# Directive:
Reproduce word for word the part of the NIN-SIM deadline article below, everything from "Meanwhile, backend challenges" down to "of telecoms operators.".

Speaking with The Guardian, the Chairman, ALTON, Gbenga Adebayo, said operators have passed necessary information and data to the regulator, the NCC for onward transmission to the Minister. “We hope that the Minister will be advised adequately well on the next move,” he stated.
From his perspective, the Nigeria Coordinator, Alliance for Affordable Internet (A4AI), Olusola Teniola, said the NIN-SIM deadline may be reviewed again by the FG considering the success of the exercise to date versus the pre-2019 figures.
“With the ongoing NIMC system challenges, it is probable that FG may extend the deadline to allow for further improvements in the number of Nigerians and legible persons to obtain a NIN to access various government rendered services including essential access to the Internet and emergent digital services,” he added.
Meanwhile, backend challenges have continued to slow the efficiency of NIMC in ensuring a smooth handshake between its facilities and that of telecoms operators.
An official of one of the telecoms operators, who pleaded anonymity, told The Guardian: “There are still challenges with the backend integration with the NIMC database because of the ancient backend support at the Commission.
“Some subscribers have sent their NINs to their network providers, and you will be told that it has been acknowledged, but it will not go through finally until we are able to check at the backend of NIMC to confirm the authenticity of the subscriber’s identity because we don’t have any way of knowing, except NIMC confirms.
“It is NIMC that is supposed to confirm that and get back to us. So many subscribers have sent their NINs, but the Commission is yet to confirm their authenticity. It is a serious challenge, which they are managing. It is also one of the reasons we cannot give the number of subscribers that we have verified to date.”
Earlier in the month, in Abuja, the Director, Special Duties, NIMC, Ibrahim Daniel, had disclosed that the commission was battling high maintenance costs, obsolete computers, and poor connectivity. He said all these challenges hamper the enrolment process in the country.
“There are a lot of things needed at the Commission. The first is to train and build the capacity of our staff, most especially those who work in the department of identity database.
“This bothers most on the issue of maintenance, particularly some of the servers and equipment. Most of the time, we outsource to maintain them. It attracts huge amount of money. But if we have in-house trained staff on that, it would reduce the cost.” He further stated that the current database was based on the design of the Pakistanis.
“Most of the things installed there at the inception were not by Nigerians. Most of them were by the Pakistani national database. So, we need training for participants particularly for maintenance,” he said.

# Data for review:
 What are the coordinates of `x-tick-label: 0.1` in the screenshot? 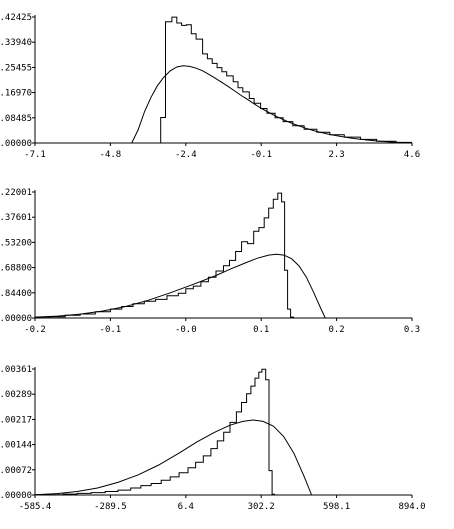 It's located at (261, 330).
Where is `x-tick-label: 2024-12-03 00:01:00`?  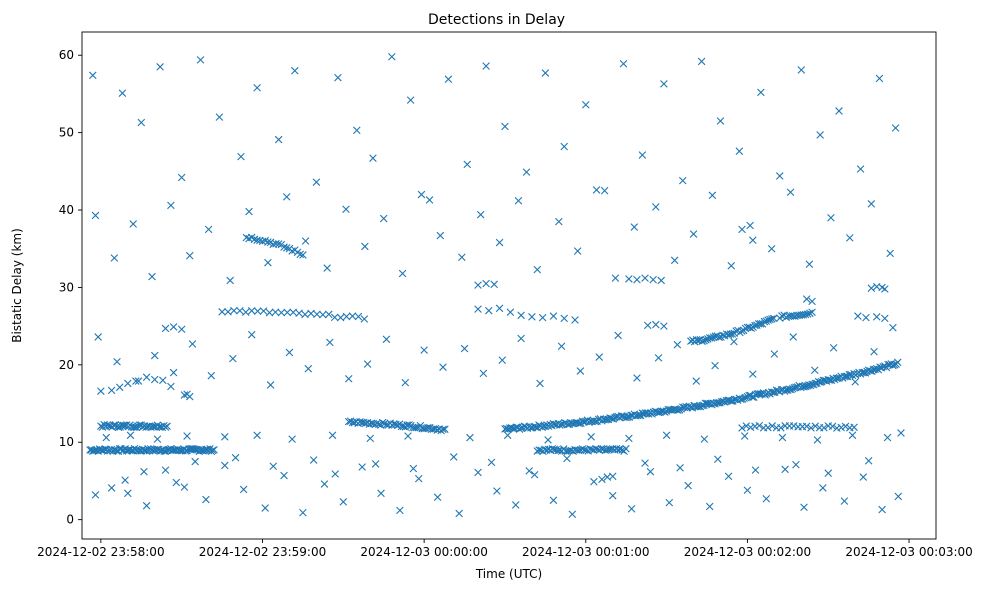
x-tick-label: 2024-12-03 00:01:00 is located at coordinates (586, 552).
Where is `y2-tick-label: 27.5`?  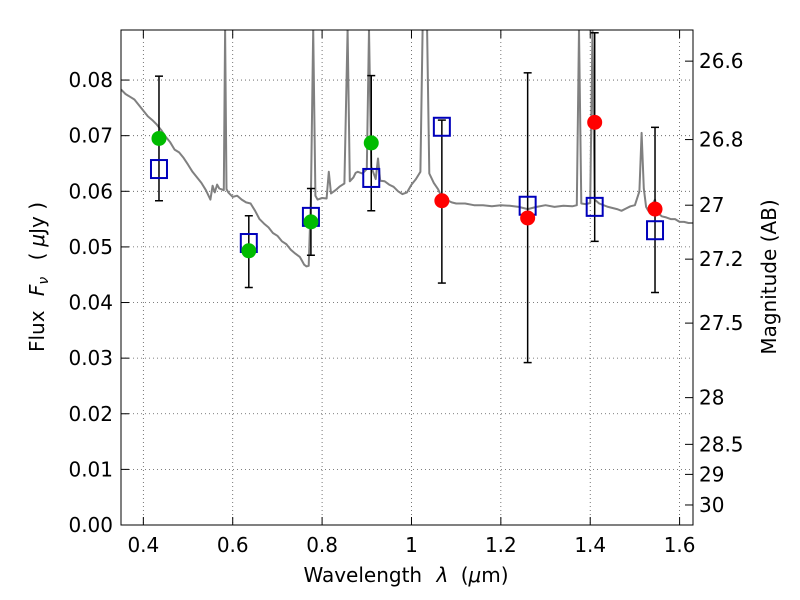
y2-tick-label: 27.5 is located at coordinates (722, 323).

# Task output:
Meanwhile, backend challenges have continued to slow the efficiency of NIMC in ensuring a smooth handshake between its facilities and that of telecoms operators.